Edit everything from the line containing "The image size" down to the end of the items, replacing "location" with "position" and leaving all else unchanged. Omit the pictures from your answer.

──────── Exercise inputs ────────

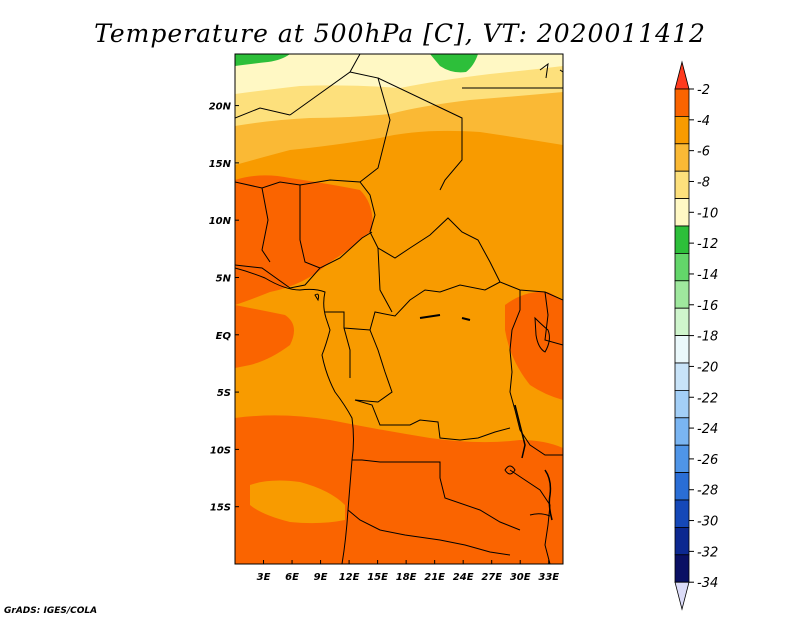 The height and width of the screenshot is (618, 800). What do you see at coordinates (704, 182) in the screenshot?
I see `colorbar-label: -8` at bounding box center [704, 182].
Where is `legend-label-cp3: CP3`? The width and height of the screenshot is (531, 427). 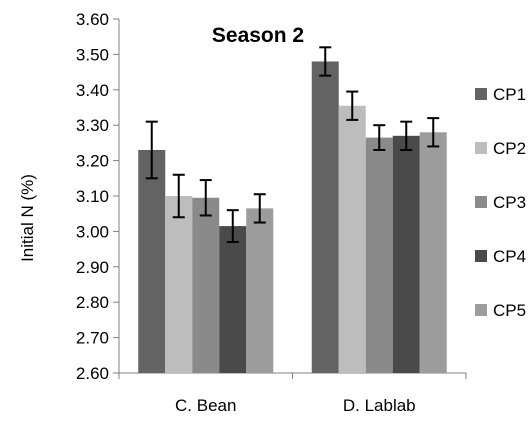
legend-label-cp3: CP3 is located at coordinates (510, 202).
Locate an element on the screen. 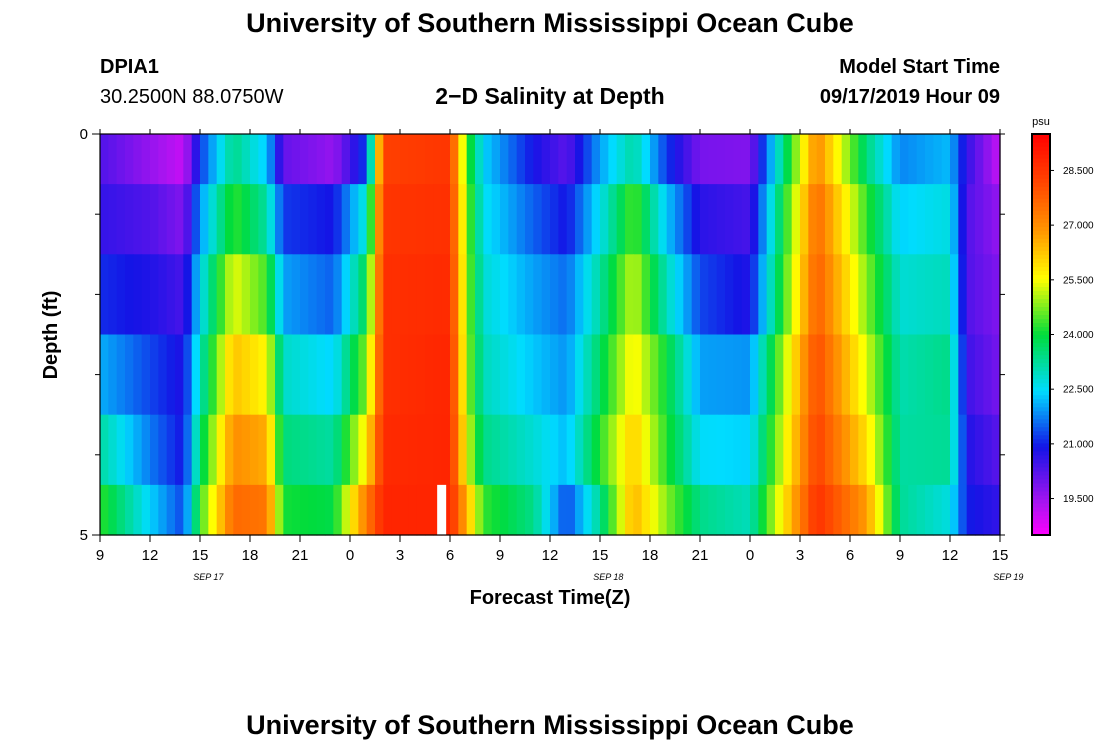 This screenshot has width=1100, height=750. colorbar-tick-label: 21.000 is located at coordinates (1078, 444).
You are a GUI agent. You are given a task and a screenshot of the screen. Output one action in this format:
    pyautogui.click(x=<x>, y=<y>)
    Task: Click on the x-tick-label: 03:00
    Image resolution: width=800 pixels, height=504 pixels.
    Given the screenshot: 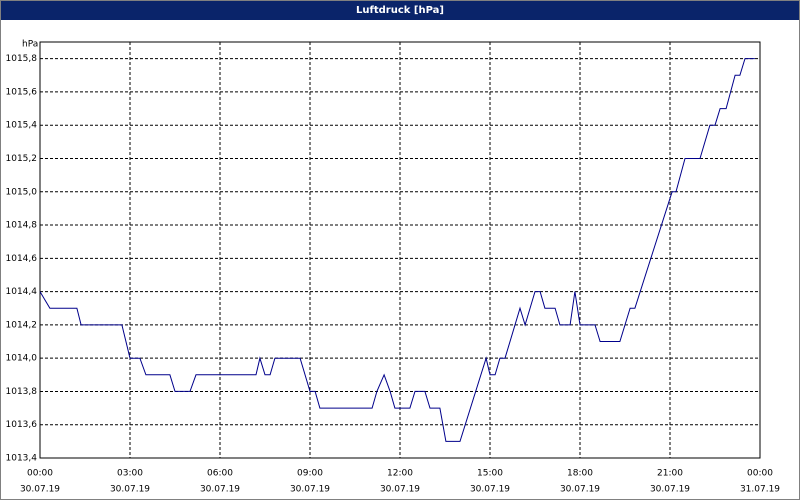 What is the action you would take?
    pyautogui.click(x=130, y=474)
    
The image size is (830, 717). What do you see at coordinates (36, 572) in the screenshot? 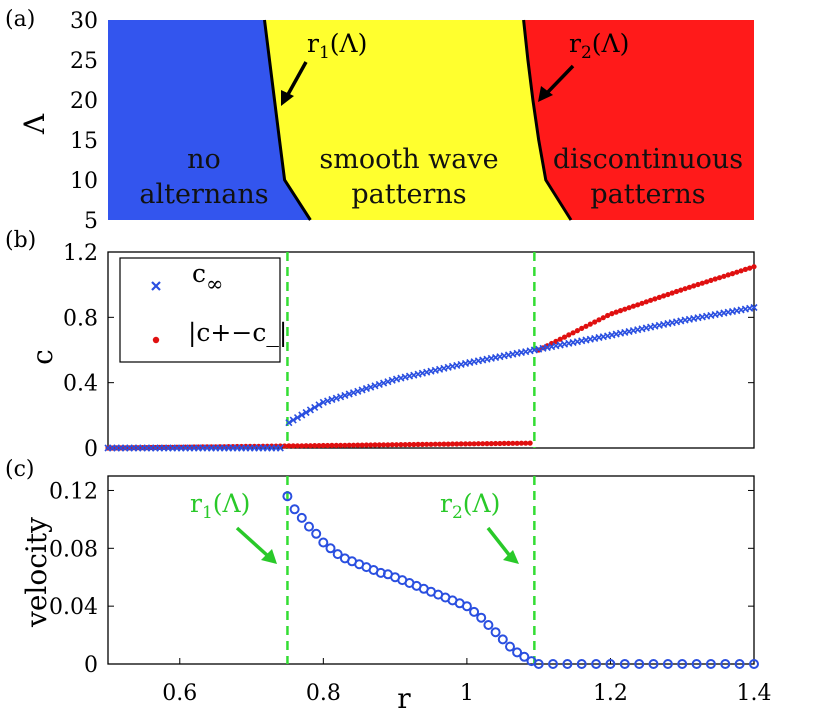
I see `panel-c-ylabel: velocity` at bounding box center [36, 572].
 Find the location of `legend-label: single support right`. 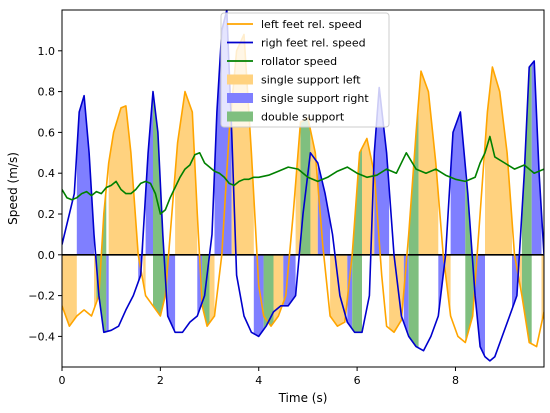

────────

▶ Finished task:
The image size is (830, 717). What do you see at coordinates (36, 572) in the screenshot? 
I see `panel-c-ylabel: velocity` at bounding box center [36, 572].
 Find the position of `legend-label: single support right`. 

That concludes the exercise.